私は、足元で続いているユーロ高が、重要な転換点を迎えつつあると思っています。
つまり、それは米ドル安の転換点でもあり、さらに、ユーロと同じく上昇が続いている金相場の転換点となる可能性があるのです。
今回は、それらが、2009年の「最後の円高」にどう影響するかについて、考えてみたいと思います。
最近のユーロは、2002年7月、
2006年5月と似ている
ユーロの値動きを見てみると、10月23日に1.50ドルという週末終値の高値をつけたものの、その後は先週まで、3週連続で高値を更新できていません。
これは経験的に、10月27日のレポートでも書いたように、ユーロ続伸相場から横ばいへの転換が始まっている可能性を示すものです(「ユーロの上昇相場は保ち合いに移行へ。
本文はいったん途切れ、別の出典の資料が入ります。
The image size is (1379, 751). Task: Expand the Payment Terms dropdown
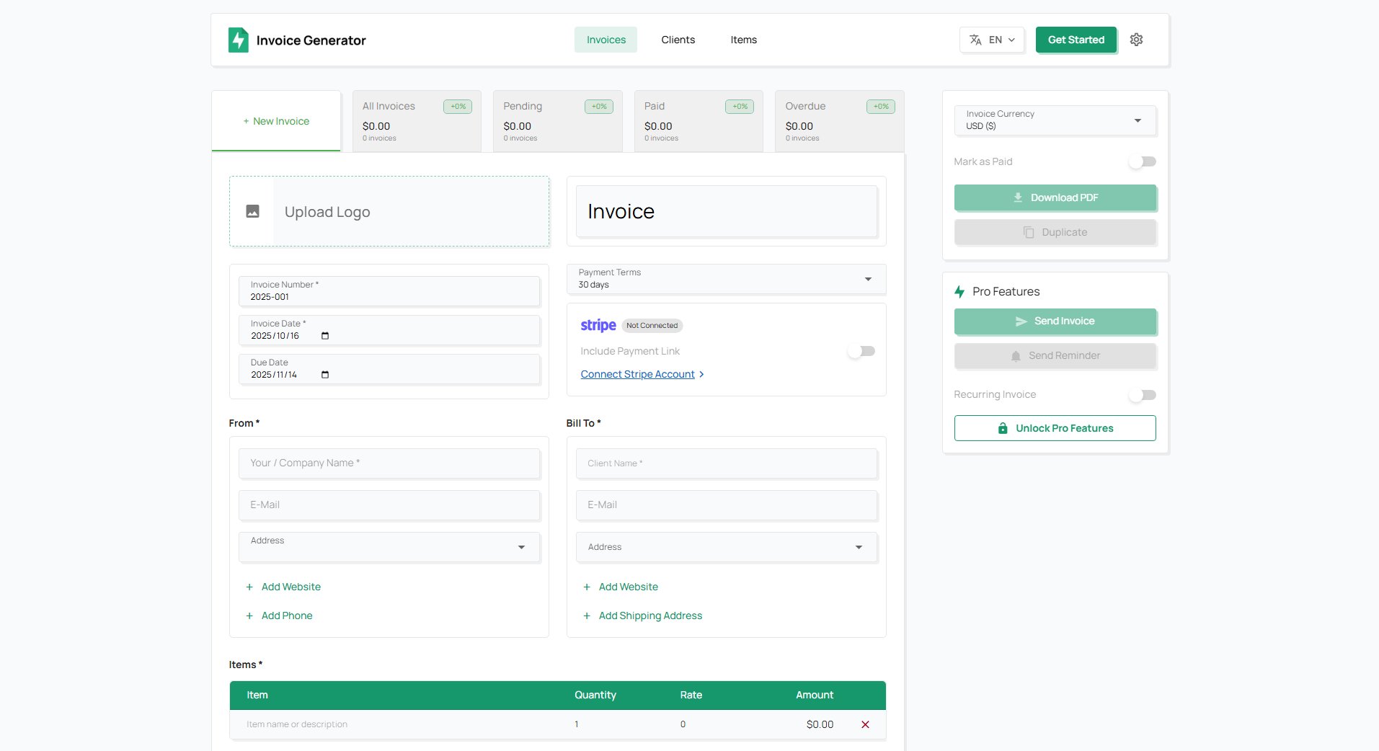click(726, 279)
ならば、米ドル/円もこのあたりで転換か?」 を参照)。
今回と同じように、数ヵ月にわたって「押し目」も作らずに続伸してきたユーロが、その後、半年も続くような横ばい(=高値保ち合い)に転換したケースは、2002年7月と2006年5月の2回ありました。
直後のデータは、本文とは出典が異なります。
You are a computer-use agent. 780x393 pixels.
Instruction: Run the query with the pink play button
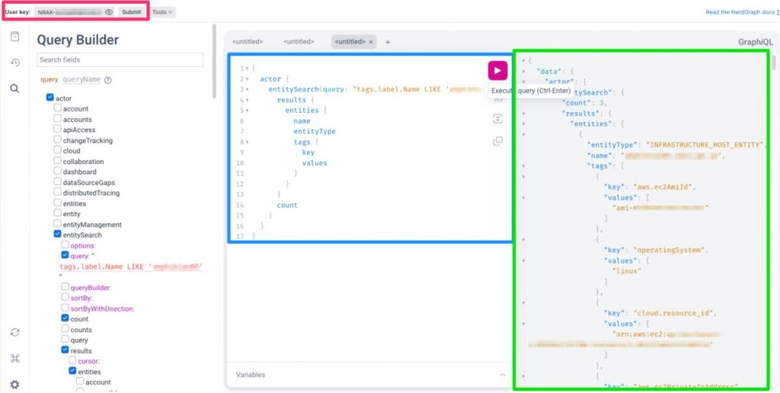pos(497,71)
この2回は、ユーロ高からの転換ということだけではなく、米ドル安からの転換点にもなっていました。
これは少し考えれば、簡単にわかると思います。
米ドルに次ぐ主要通貨であるユーロに対しての米ドル相場は、米ドルそのものの評価とかなり近いものになります。従って、ユーロ高の転換点ということを裏返せば、米ドル安の転換点になるのは当然でしょう。
実際、米ドルの総合力を示す実効相場は、2002年7月と2006年5月に、当面の底を打っていました。
このことを考慮すれば、今回の場合も、米ドルの実効相場が当面の底を打ったか、もしくは、底を打ちつつあると思います。